**WORK TASK:**
Exactly those lines running from the one containing "[gplus] (855, 249)" to the end of the material are to be printed, and no others.

**GIVEN RECORDS:**
☆ ☆ ☆ ☆ ☆ ☆ ☆

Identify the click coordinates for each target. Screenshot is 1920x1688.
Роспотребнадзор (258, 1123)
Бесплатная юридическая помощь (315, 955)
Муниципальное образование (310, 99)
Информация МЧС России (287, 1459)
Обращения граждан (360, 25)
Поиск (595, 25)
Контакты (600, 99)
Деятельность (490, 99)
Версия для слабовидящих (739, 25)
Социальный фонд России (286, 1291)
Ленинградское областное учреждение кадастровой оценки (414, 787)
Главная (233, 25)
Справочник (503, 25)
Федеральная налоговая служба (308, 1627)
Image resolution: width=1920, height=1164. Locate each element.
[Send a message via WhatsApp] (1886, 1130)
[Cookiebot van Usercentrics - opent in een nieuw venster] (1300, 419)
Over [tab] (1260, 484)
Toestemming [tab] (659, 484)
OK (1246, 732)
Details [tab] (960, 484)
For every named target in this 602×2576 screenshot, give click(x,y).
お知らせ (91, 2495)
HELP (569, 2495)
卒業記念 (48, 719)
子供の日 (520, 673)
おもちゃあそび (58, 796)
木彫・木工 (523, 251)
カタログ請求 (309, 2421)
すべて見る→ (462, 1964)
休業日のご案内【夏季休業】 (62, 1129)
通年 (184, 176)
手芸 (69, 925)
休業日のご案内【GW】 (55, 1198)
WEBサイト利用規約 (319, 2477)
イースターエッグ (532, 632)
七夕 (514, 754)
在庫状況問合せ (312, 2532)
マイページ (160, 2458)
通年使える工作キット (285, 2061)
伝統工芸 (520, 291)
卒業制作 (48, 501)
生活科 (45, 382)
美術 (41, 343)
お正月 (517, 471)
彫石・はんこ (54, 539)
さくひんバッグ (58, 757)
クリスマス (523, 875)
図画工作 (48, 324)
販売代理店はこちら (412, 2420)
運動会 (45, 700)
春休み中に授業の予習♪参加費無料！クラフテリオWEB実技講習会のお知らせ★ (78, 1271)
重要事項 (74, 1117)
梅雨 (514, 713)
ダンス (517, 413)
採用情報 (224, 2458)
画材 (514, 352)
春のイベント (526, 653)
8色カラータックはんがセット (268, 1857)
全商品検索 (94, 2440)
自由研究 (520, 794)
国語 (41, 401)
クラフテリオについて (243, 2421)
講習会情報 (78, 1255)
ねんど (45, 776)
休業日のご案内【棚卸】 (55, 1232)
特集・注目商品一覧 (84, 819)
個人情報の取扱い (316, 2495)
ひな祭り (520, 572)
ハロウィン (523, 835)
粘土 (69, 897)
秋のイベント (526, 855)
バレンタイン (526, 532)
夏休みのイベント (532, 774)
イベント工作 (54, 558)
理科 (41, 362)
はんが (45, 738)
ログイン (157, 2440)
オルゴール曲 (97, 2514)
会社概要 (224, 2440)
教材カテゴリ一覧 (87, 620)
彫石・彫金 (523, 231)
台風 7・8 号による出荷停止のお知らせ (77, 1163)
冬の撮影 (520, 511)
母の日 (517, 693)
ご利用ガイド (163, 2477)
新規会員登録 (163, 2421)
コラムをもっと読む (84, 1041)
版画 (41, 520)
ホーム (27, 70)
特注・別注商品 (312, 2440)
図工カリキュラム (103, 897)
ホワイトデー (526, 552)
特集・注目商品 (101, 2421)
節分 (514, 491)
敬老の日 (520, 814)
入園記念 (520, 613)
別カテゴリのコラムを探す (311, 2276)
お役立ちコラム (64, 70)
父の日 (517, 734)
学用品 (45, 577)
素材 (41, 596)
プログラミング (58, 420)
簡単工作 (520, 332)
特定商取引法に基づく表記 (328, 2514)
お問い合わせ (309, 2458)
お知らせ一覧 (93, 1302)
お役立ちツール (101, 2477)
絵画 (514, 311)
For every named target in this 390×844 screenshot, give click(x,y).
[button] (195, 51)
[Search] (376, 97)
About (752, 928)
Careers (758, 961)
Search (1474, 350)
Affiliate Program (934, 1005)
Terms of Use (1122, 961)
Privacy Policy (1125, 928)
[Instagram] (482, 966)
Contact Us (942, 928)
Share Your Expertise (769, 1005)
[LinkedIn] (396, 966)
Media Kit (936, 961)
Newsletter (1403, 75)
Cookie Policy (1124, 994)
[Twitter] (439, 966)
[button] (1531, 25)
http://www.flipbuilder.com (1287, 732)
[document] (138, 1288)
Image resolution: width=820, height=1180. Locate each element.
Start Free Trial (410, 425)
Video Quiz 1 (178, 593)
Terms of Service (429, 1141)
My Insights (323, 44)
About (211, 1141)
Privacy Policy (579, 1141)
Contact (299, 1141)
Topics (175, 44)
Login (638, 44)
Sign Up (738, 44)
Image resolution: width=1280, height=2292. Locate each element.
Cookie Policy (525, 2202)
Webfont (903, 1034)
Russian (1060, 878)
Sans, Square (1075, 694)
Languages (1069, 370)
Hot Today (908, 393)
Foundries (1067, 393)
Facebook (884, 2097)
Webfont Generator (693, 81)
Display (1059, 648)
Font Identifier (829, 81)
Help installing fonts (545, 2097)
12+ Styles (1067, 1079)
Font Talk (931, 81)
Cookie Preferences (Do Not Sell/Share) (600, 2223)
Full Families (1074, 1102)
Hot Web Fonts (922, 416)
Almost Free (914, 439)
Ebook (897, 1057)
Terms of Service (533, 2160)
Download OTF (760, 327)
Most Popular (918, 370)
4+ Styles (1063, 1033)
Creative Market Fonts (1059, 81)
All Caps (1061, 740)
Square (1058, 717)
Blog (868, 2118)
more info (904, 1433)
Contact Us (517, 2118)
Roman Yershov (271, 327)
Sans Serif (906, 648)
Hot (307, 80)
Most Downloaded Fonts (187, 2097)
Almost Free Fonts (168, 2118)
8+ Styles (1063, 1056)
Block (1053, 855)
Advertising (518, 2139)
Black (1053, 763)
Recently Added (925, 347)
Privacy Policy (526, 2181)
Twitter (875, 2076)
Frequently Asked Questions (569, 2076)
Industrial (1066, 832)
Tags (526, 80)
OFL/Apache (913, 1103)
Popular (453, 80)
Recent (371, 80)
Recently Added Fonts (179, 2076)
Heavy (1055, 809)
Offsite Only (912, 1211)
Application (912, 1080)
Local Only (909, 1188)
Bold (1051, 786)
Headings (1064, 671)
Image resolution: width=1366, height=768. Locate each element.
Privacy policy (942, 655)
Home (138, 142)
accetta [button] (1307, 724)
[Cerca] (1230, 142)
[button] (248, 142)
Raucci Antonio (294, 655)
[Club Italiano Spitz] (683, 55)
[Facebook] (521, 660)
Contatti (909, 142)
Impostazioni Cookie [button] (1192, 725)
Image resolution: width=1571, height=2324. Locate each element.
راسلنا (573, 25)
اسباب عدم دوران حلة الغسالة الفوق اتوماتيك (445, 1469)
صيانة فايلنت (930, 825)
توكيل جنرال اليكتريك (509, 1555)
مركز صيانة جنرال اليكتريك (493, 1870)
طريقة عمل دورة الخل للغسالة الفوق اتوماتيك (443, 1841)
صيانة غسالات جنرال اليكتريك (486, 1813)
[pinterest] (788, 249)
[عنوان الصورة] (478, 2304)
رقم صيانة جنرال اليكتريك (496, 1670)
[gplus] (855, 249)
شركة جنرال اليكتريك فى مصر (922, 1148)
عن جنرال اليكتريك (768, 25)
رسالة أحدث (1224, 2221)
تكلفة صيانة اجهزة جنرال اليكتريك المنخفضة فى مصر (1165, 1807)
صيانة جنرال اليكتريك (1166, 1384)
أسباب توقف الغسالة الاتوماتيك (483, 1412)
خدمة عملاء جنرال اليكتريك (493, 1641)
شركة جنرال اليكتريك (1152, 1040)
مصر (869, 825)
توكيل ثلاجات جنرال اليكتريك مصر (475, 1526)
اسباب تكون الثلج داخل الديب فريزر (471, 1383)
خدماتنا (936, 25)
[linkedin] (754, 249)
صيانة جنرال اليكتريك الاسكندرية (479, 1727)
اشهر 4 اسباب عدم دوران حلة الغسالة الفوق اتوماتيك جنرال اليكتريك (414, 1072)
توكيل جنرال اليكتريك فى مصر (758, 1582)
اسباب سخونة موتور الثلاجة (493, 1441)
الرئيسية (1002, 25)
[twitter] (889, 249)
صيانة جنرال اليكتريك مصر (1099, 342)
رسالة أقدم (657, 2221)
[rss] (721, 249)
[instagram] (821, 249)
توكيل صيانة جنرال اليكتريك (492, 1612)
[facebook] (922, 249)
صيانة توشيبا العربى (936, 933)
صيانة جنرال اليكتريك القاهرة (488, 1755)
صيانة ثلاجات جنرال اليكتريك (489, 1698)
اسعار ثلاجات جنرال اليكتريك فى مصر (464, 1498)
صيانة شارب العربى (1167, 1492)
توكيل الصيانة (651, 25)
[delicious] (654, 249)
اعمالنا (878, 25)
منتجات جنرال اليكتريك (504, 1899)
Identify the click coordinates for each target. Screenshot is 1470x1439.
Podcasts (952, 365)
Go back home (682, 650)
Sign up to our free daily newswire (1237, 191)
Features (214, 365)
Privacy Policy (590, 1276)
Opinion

☆ ☆ ☆ ☆ ☆ ☆ ☆

**SOLUTION TO THIS EXERCISE:**
[gplus] (855, 249)
شركة جنرال اليكتريك فى مصر (922, 1148)
عن جنرال اليكتريك (768, 25)
رسالة أحدث (1224, 2221)
تكلفة صيانة اجهزة جنرال اليكتريك المنخفضة فى مصر (1165, 1807)
صيانة جنرال اليكتريك (1166, 1384)
أسباب توقف الغسالة الاتوماتيك (483, 1412)
خدمة عملاء جنرال اليكتريك (493, 1641)
شركة جنرال اليكتريك (1152, 1040)
مصر (869, 825)
توكيل ثلاجات جنرال اليكتريك مصر (475, 1526)
اسباب تكون الثلج داخل الديب فريزر (471, 1383)
خدماتنا (936, 25)
[linkedin] (754, 249)
صيانة جنرال اليكتريك الاسكندرية (479, 1727)
اشهر 4 اسباب عدم دوران حلة الغسالة الفوق اتوماتيك جنرال اليكتريك (414, 1072)
توكيل جنرال اليكتريك فى مصر (758, 1582)
اسباب سخونة موتور الثلاجة (493, 1441)
الرئيسية (1002, 25)
[twitter] (889, 249)
صيانة جنرال اليكتريك مصر (1099, 342)
رسالة أقدم (657, 2221)
[rss] (721, 249)
[instagram] (821, 249)
توكيل صيانة جنرال اليكتريك (492, 1612)
[facebook] (922, 249)
صيانة توشيبا العربى (936, 933)
صيانة جنرال اليكتريك القاهرة (488, 1755)
صيانة ثلاجات جنرال اليكتريك (489, 1698)
اسعار ثلاجات جنرال اليكتريك فى مصر (464, 1498)
صيانة شارب العربى (1167, 1492)
توكيل الصيانة (651, 25)
[delicious] (654, 249)
اعمالنا (878, 25)
منتجات جنرال اليكتريك (504, 1899)
Identify the click coordinates for each target. Screenshot is 1470x1439.
Podcasts (952, 365)
Go back home (682, 650)
Sign up to our free daily newswire (1237, 191)
Features (214, 365)
Privacy Policy (590, 1276)
Opinion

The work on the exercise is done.